Start of PROVIDED DATA

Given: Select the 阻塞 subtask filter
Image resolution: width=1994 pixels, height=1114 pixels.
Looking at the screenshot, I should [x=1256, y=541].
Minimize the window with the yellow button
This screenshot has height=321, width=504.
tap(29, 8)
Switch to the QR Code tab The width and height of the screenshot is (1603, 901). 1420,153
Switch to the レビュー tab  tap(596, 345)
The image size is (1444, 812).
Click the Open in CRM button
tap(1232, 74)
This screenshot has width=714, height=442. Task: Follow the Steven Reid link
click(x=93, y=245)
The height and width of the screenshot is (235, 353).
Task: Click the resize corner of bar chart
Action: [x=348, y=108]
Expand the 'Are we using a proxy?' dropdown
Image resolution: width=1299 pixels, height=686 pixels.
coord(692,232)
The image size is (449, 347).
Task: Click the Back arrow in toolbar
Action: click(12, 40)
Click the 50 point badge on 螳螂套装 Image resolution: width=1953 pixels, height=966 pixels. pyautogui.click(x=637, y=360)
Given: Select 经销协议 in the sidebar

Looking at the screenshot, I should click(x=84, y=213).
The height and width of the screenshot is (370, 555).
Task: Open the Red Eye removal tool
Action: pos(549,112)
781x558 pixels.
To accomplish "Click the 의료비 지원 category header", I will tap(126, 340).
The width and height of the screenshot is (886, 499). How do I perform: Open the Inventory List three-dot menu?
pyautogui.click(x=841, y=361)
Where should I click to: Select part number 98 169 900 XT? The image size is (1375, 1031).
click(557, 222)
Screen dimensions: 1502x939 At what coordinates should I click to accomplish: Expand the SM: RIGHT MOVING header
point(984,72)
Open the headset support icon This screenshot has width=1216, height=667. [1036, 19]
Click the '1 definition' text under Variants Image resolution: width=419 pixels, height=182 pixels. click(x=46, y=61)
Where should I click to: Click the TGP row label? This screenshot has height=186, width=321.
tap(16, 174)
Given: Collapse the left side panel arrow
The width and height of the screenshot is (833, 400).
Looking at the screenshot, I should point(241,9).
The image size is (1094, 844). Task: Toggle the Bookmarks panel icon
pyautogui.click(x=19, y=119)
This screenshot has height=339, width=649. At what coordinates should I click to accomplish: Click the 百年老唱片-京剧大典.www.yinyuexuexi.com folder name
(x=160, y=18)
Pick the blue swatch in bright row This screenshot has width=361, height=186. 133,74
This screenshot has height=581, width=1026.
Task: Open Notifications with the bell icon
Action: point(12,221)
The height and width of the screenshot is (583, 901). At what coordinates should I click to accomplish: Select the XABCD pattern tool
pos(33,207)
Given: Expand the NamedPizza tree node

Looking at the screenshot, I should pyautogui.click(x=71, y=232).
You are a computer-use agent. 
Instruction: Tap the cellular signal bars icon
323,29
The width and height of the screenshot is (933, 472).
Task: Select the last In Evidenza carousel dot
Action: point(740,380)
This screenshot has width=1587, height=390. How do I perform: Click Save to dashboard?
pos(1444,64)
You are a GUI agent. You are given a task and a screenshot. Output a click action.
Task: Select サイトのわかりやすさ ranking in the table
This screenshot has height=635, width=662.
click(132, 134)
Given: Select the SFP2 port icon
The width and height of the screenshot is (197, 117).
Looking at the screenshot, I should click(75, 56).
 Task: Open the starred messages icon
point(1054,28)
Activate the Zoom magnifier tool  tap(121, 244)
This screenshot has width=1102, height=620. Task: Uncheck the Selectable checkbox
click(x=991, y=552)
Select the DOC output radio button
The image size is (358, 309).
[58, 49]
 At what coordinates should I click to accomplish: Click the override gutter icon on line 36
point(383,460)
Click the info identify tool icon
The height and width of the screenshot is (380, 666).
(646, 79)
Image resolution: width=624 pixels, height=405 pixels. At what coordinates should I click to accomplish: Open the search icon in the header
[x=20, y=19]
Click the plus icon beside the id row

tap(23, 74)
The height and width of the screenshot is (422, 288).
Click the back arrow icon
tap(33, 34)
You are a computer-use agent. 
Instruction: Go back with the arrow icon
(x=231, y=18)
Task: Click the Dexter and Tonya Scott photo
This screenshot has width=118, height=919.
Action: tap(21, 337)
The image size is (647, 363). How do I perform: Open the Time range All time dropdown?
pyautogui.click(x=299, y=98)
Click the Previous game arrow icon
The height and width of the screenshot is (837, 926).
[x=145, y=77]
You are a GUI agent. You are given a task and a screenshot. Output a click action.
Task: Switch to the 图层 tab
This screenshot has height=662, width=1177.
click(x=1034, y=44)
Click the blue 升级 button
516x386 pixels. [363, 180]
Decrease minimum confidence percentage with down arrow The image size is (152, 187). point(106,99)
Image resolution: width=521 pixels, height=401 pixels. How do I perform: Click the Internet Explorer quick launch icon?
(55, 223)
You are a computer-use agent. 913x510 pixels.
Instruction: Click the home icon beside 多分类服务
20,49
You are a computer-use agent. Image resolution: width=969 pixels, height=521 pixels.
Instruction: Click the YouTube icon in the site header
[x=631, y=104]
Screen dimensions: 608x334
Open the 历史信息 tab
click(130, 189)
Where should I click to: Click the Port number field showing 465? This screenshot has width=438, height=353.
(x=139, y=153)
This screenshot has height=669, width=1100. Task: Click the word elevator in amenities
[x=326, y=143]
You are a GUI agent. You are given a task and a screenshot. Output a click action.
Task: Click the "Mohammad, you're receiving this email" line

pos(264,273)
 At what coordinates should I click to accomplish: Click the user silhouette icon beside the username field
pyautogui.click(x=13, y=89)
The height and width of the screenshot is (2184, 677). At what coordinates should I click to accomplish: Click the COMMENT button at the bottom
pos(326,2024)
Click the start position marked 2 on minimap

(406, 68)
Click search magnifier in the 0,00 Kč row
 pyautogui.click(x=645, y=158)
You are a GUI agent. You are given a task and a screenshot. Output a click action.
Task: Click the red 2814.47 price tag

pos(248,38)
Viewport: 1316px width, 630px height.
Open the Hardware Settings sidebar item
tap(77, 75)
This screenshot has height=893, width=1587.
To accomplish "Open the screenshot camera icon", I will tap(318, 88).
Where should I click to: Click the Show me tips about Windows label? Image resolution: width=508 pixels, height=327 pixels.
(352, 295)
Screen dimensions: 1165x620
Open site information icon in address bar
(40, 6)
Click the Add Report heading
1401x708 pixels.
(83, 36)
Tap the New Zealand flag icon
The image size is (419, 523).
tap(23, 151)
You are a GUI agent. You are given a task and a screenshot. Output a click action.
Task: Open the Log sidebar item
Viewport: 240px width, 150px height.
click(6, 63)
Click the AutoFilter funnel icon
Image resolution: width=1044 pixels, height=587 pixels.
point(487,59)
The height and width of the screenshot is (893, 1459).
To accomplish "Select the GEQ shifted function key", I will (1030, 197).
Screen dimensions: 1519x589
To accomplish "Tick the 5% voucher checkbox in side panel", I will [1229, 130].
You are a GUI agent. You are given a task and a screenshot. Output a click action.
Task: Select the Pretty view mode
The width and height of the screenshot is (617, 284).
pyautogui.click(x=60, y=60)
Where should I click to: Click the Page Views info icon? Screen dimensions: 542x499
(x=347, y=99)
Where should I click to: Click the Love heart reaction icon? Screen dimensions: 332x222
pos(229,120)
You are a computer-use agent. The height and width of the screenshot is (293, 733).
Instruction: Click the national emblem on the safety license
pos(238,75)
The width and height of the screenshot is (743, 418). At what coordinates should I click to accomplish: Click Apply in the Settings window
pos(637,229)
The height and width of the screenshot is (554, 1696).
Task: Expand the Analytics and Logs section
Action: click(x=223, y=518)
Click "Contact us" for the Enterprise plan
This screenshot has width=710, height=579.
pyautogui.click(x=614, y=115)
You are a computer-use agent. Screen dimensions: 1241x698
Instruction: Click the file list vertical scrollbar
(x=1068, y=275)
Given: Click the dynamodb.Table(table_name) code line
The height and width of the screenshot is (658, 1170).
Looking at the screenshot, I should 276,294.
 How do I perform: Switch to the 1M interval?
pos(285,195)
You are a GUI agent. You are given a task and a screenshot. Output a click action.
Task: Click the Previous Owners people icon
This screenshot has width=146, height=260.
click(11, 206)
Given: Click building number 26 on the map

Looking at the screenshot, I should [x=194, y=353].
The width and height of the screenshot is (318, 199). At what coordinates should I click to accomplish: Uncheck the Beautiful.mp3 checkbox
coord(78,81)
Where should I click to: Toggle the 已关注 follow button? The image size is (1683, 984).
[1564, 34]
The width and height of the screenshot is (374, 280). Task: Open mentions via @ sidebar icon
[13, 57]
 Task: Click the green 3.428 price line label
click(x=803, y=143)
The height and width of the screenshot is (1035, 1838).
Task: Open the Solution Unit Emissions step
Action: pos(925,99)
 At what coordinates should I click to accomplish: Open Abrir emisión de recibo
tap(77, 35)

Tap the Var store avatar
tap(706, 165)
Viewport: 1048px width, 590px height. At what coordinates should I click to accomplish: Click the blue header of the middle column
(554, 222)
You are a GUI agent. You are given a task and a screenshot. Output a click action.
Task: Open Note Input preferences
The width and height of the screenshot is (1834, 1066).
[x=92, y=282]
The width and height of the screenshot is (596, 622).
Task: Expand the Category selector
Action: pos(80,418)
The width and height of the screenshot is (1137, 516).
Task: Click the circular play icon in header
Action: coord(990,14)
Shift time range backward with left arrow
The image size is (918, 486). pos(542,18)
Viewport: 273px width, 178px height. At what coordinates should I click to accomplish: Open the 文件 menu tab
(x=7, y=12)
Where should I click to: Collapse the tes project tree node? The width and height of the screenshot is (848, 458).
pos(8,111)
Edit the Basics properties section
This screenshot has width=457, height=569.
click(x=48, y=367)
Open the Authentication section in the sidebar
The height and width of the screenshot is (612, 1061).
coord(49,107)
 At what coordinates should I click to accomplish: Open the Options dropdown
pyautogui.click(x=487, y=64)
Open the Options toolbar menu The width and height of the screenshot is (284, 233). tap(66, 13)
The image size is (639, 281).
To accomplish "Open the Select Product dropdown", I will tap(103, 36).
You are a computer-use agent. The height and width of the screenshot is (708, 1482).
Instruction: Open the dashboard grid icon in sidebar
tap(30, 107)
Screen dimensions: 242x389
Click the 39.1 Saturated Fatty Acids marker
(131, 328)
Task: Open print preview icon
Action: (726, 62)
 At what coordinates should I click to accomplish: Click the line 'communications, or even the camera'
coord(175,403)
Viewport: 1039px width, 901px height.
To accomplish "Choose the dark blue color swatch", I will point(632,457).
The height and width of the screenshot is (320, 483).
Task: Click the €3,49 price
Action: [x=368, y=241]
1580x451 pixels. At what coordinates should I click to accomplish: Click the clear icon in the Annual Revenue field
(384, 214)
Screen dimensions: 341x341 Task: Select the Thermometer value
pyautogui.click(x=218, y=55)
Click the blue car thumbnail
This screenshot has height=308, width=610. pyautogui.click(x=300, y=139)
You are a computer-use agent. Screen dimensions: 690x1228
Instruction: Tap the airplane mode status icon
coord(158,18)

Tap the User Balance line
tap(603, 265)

End of PROVIDED DATA

Count the lines of the material above that contain the string "price", with case counting. Give only the number.

ANSWER IN FULL: 3